_Stated task_
Copy the lines in the records below word for word, from the line containing "This screenshot has height=905, width=2576." through the line containing "will click(x=155, y=319).", with both of those lines included.

_ _ _ _ _

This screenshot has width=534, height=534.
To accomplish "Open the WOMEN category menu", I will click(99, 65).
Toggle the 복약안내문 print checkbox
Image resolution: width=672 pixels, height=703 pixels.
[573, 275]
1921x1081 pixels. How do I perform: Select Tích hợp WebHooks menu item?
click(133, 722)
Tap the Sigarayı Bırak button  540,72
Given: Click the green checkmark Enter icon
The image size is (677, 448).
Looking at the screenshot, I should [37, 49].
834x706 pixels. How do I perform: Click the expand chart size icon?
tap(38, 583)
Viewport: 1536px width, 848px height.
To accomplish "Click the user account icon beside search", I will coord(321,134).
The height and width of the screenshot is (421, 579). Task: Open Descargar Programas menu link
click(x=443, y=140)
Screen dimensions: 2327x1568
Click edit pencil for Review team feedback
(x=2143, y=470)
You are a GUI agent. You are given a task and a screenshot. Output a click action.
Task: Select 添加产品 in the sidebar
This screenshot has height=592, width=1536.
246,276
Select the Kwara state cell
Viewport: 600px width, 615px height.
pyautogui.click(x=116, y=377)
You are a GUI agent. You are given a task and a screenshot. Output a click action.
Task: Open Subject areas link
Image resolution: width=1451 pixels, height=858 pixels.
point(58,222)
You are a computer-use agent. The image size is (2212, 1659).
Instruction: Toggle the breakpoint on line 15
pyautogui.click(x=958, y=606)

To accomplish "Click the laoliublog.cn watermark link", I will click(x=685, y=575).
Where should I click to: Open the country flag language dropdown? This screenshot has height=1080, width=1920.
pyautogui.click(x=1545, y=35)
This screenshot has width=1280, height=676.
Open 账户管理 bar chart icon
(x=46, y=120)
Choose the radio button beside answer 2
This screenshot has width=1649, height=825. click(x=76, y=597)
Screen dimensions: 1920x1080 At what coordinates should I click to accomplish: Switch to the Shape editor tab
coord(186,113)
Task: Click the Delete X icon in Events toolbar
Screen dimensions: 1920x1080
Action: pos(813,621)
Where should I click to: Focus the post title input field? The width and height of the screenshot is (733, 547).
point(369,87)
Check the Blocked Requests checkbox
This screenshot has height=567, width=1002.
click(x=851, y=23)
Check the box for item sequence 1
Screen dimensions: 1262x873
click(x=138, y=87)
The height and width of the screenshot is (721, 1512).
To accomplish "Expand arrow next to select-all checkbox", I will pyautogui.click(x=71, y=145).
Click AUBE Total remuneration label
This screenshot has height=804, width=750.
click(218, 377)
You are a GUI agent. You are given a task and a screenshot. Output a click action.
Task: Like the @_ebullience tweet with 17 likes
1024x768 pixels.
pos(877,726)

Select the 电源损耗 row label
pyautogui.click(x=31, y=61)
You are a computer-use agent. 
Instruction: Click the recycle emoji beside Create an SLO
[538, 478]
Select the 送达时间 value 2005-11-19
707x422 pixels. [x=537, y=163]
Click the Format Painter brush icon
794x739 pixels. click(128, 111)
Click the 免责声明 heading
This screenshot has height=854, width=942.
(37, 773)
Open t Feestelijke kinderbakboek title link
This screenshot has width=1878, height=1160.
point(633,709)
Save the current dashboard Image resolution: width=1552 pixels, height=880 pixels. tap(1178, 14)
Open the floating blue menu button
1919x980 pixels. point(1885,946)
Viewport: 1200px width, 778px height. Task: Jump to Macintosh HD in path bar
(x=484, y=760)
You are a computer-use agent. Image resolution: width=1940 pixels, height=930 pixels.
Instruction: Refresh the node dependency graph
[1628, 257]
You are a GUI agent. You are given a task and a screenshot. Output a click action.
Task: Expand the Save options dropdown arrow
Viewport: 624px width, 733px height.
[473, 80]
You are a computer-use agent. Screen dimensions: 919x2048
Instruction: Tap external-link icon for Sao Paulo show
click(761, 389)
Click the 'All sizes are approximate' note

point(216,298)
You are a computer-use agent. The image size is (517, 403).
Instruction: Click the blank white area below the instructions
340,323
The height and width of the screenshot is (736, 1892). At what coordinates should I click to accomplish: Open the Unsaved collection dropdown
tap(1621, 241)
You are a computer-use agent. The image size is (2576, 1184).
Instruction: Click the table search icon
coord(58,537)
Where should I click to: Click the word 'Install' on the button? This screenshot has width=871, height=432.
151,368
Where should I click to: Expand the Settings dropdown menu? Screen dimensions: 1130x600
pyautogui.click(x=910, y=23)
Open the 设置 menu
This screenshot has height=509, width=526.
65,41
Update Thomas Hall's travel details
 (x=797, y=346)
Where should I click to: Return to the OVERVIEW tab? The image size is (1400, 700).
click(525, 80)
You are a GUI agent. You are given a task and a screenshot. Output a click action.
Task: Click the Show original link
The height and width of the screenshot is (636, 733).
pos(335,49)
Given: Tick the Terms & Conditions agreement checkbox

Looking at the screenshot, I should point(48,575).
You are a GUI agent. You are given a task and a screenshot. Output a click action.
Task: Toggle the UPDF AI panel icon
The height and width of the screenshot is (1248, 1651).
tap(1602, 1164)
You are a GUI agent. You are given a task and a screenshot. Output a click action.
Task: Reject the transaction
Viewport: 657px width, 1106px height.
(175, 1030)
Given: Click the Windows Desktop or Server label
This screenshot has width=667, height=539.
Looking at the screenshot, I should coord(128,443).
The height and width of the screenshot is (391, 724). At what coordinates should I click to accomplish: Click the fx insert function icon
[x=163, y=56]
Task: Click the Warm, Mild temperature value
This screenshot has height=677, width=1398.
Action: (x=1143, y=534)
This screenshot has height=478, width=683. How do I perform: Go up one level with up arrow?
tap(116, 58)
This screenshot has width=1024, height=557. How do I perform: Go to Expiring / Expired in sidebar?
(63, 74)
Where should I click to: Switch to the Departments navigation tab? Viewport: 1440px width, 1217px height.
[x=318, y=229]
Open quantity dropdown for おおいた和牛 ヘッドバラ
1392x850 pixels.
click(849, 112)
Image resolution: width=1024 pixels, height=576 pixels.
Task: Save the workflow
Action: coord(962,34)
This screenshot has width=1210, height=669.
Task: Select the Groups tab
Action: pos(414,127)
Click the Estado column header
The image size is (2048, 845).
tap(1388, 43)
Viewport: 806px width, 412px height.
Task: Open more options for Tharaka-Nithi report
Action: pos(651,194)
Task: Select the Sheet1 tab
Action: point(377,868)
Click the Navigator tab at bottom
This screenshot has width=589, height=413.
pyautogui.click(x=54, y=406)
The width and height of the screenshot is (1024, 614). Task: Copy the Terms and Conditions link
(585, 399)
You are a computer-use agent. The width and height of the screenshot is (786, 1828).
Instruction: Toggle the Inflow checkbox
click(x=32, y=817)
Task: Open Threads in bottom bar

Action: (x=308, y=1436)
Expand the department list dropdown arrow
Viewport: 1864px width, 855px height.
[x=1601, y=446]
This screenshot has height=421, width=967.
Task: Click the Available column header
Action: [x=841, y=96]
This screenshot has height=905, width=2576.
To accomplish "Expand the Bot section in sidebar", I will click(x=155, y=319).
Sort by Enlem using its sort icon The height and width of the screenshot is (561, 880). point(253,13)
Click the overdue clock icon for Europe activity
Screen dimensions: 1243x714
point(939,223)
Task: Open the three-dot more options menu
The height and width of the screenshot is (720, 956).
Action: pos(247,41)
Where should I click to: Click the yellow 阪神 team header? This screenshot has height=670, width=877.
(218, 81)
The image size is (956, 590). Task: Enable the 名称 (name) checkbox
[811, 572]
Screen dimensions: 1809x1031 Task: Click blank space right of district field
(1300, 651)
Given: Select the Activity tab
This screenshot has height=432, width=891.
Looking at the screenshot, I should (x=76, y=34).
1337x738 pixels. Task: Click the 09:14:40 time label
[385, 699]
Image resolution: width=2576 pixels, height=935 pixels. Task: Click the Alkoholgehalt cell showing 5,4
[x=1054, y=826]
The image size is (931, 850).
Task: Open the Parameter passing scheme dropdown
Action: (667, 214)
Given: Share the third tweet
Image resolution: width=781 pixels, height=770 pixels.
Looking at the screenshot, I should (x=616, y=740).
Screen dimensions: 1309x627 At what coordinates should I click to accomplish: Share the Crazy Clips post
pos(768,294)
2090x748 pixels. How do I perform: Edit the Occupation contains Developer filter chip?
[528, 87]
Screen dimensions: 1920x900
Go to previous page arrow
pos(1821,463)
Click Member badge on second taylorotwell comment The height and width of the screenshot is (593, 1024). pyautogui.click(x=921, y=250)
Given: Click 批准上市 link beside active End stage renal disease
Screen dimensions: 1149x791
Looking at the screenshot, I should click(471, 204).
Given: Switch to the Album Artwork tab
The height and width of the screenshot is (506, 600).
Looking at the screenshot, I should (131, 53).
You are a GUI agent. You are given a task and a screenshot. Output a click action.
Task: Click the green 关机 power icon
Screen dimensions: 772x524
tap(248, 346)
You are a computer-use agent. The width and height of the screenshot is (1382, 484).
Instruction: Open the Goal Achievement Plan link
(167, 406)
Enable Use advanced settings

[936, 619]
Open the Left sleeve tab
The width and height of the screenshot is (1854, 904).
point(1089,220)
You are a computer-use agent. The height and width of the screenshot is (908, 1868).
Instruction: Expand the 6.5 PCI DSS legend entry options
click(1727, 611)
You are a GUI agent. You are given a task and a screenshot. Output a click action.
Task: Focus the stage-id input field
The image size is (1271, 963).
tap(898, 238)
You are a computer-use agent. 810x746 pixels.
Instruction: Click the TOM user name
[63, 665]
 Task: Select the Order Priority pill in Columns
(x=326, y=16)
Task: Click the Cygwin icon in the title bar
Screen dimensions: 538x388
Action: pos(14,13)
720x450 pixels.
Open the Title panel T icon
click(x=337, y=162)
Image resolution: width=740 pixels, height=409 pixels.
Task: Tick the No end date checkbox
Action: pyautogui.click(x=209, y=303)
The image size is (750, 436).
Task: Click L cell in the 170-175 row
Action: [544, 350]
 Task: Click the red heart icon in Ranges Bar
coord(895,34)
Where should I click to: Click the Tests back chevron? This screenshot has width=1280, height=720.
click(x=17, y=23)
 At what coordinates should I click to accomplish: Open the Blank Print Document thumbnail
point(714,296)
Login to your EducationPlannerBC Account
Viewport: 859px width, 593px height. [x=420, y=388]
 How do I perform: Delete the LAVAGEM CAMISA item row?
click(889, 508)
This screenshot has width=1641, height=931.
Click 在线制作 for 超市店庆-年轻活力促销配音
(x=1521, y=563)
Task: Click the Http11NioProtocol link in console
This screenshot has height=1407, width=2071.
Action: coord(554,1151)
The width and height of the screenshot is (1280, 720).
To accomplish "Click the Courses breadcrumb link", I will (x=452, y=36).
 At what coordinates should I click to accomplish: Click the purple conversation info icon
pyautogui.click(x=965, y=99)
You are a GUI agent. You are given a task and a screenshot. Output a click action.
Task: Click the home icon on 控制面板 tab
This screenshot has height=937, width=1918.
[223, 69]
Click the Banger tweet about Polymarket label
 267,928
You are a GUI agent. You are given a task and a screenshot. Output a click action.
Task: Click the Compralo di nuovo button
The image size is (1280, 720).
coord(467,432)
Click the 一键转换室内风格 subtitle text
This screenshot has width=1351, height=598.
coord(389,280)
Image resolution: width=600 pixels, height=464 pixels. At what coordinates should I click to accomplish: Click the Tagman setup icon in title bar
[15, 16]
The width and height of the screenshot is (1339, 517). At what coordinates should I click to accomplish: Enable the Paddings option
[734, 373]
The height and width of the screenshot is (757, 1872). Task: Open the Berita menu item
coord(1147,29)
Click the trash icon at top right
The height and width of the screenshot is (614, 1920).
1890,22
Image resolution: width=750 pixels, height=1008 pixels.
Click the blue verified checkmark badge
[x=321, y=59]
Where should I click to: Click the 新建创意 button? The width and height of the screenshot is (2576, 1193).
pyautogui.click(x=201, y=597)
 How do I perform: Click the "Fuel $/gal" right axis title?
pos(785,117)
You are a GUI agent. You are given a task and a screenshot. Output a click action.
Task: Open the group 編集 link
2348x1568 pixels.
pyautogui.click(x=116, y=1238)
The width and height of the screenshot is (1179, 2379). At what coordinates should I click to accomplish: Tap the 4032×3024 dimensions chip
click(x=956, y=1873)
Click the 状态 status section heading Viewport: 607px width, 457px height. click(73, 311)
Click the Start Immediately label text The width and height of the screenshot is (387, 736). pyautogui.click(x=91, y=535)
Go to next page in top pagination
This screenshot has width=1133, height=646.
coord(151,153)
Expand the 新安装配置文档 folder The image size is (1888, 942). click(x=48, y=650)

_ _ _ _ _

_The result_
This screenshot has height=905, width=2576.
To accomplish "Expand the Bot section in sidebar", I will click(x=155, y=319).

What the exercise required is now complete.